Der Vorteil der 40 Tage dieser Challenge ist es, dass es immer eine gewisse Zeit benötigt, um Gewohnheiten zu etablieren bzw. auszurotten. Wenn man also durchhält und man feststellt, dass es einem mit dem neuen Verhalten insgesamt besser geht, muss man ja auch nicht notwendigerweise nach den 40 Tagen wieder in alte Verhaltensmuster zurückfallen, sondern kann die neue Gewohnheit in den eigenen Lebensstil fest integrieren. Man kann sich bewusst dafür oder dagegen entscheiden.
In meinen Coachings arbeite ich viel mit Verhaltensdesign.

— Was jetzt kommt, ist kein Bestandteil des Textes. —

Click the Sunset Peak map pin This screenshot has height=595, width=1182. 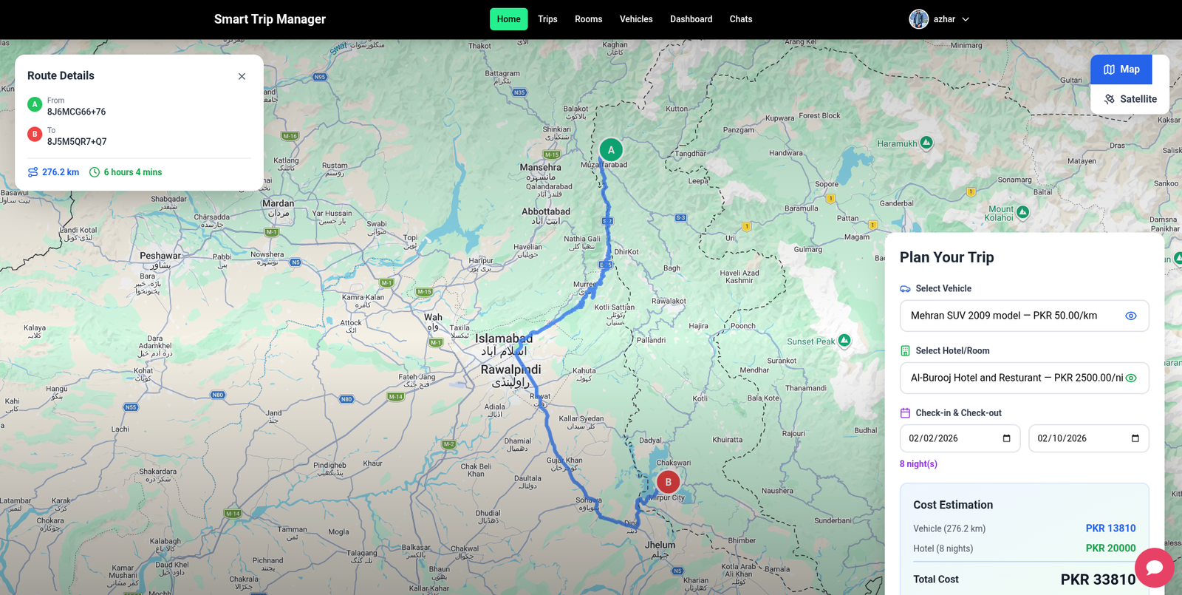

Dabei stellen wir uns auch die Frage, welche Gewohnheit man aktuell hat, von der man weiß, dass es für das eigene Leben eine große positive Auswirkung hätte, wenn man sie täglich praktizieren würde, bzw. wenn man diese Gewohnheit ablegen würde. Dazu gibt es auch verschiedene Techniken, die dabei helfen können, die häufig recht starken Gewohnheitsenergien auszutricksen.
Worauf könntest Du gut verzichten und wäre heute ein guter Tag, damit zu beginnen?